I have a classification NN architecture, it has 3 layers of Dense (keras) with RELU activation then sigmoid. I noticed that sigmoid out on test set is always close to zero ( sigmoid output < 0.2) for every instance in my test set. What can I do for this? THANKS.
May be all your test examples belong to the -ve class?
OR Maybe your model has overfitted. I can think of the following:
a) Make keras to split your training data into training and validation sets, and track the train/val accuracy for each epoc. Plot it. Make sure there is no large gap between train and val accuracies. E.g. See this link, section “Visualize Model Training History in Keras”
b) Add regularizers
c) Change sigmoid to softmax, what do you get?
Thanks @anandsaha for your reply. Actually I have these graph as shown below. I’m wondering if RELU is causing the problem or not. I think it is vanishing gradient problem. I have Adam optimizer, which I think would take care of regularization when updating the weights. I will try softmax and will see. Thanks again.
This looks like your training data is not representative of your test data. It could be because your test data is completely different, but one thing to check is that you pre-processed your test data in exactly the same way as your training data (and that your test labels are correct).
@saeed3 I would calculate the a) training set error and b) dev(what you call test) set error.
Then try to figure if you are primarily dealing with high bias, or high variance.
High Bias - Underfitting the data
Training set error is high(~15%), implying the model didnt fit the dataset properly
In add’n if dev set error is much lower (~30%) then model has high bias AND high variance
High Variance - Overfitting the data.
Training set error (~1%) << Dev set error (~11%)
High Bias in the model, try this
Bigger network, more layers, neurons.
Better NN architecture
Train for longer time
High Variance in model, try this
More training examples
NN architecture search
PS: These strategies were well discussed in the Coursera DL course Structuring Machine Learning Projects.

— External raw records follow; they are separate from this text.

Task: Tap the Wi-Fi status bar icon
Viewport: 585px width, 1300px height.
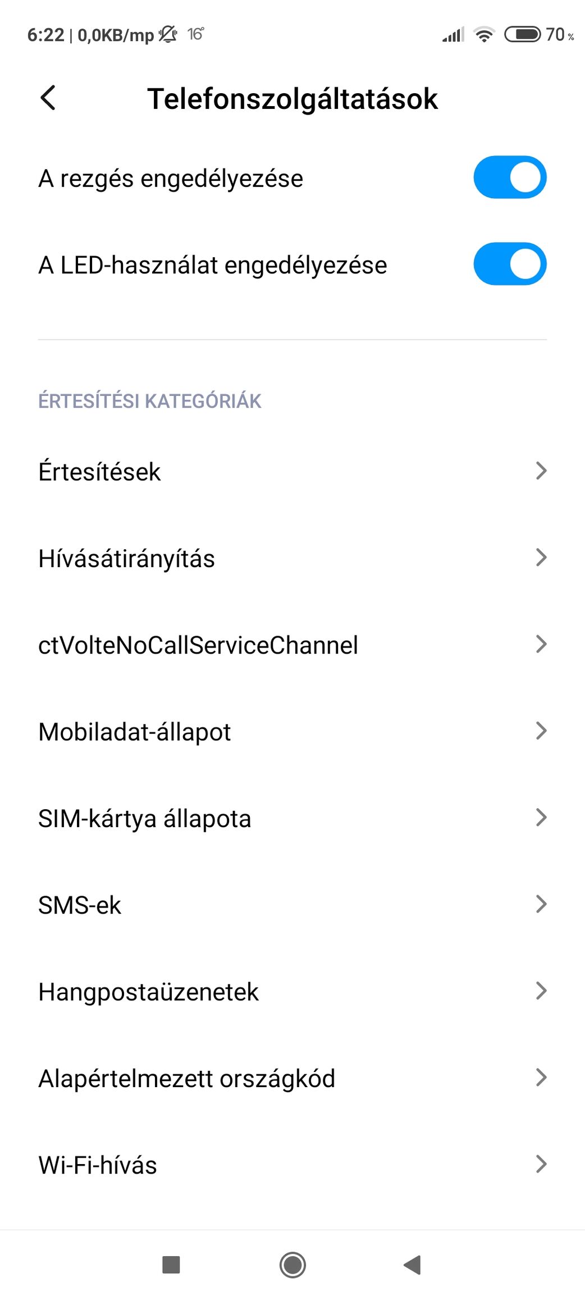Action: coord(484,35)
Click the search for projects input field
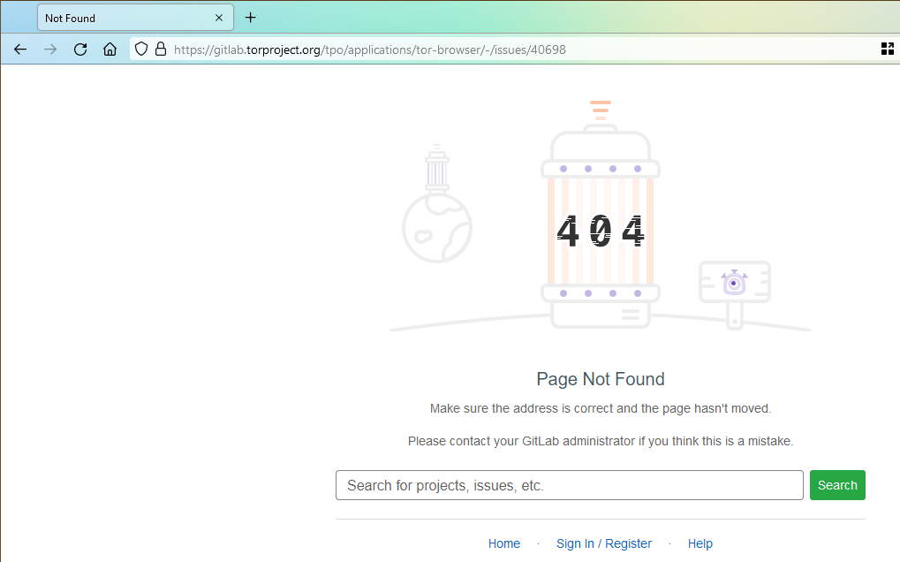The height and width of the screenshot is (562, 900). (x=569, y=484)
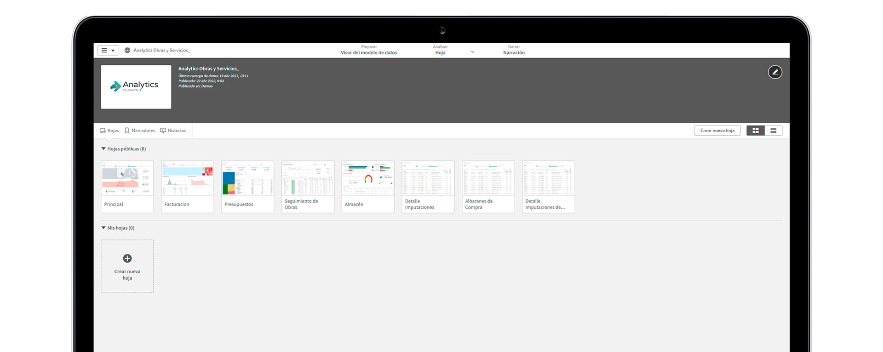
Task: Click the plus icon to create new sheet
Action: click(127, 259)
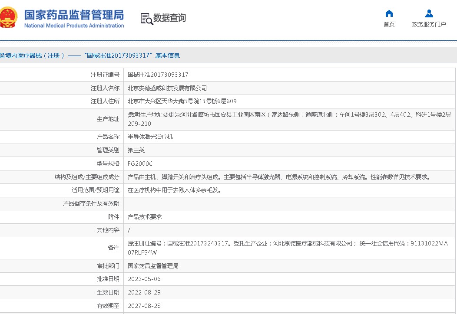This screenshot has width=457, height=314.
Task: Open the 产品技术要求 attachment
Action: [145, 217]
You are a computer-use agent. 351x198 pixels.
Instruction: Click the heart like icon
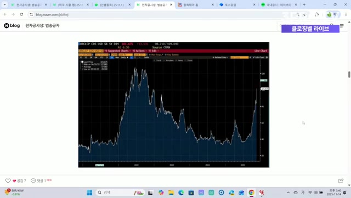(x=8, y=181)
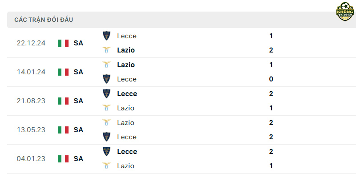This screenshot has width=356, height=178.
Task: Click Lecce's score 2 in 13.05.23 draw
Action: [271, 137]
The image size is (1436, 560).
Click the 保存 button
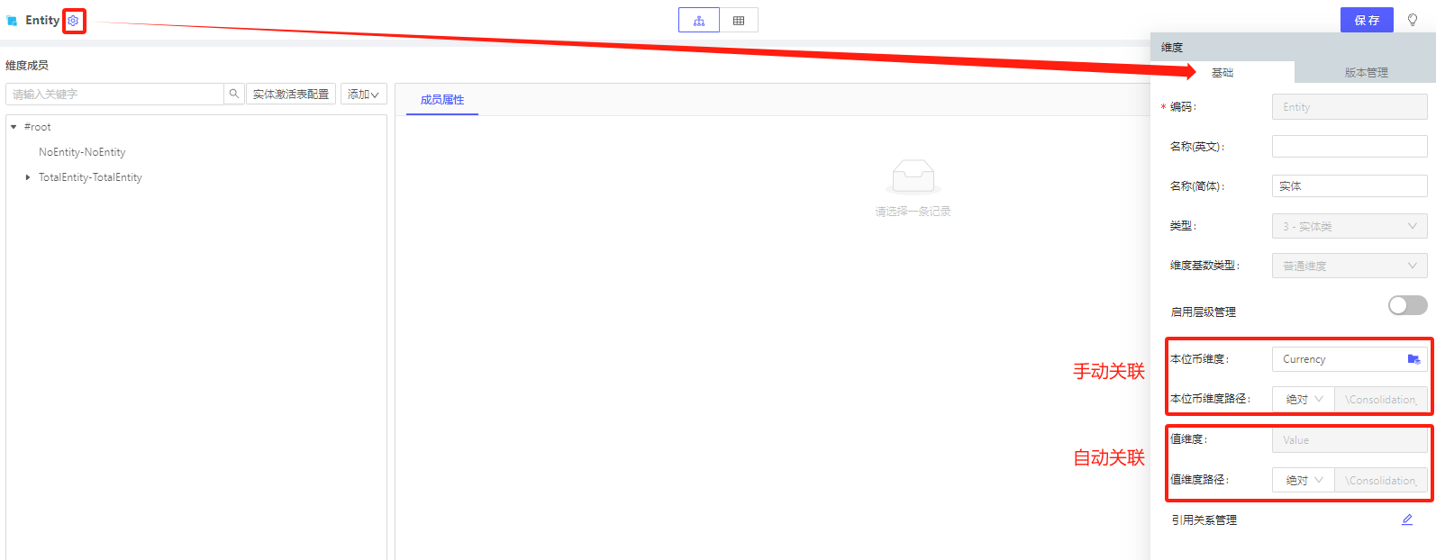click(1367, 20)
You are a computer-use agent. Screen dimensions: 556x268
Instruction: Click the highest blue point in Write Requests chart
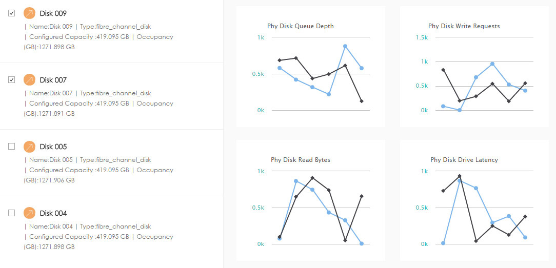[492, 64]
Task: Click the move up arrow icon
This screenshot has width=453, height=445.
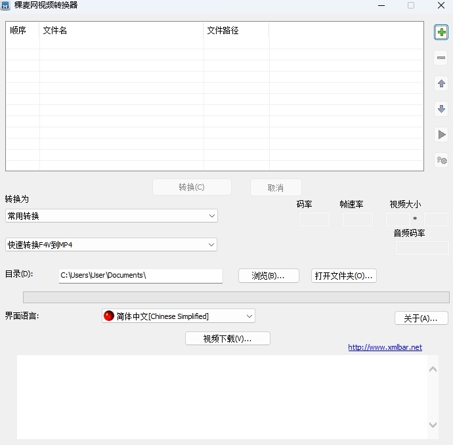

Here are my Notes from that course and earlier.
What is intriguing is that from 1st epoch itself, his test set loss is much lower than training loss. How is that even possible?
I’m unclear on the training and test data graphs too, has it been run simultaneously, or it’s displayed that way. Was the test set run for every epoch, or does it actually refer to validation set.
Could be that there is an imbalance in the count of 0/1 Y output values and the NN has learned to say No(or Yes) every time.
Thanks alot @beecoder, will try bias and variance test.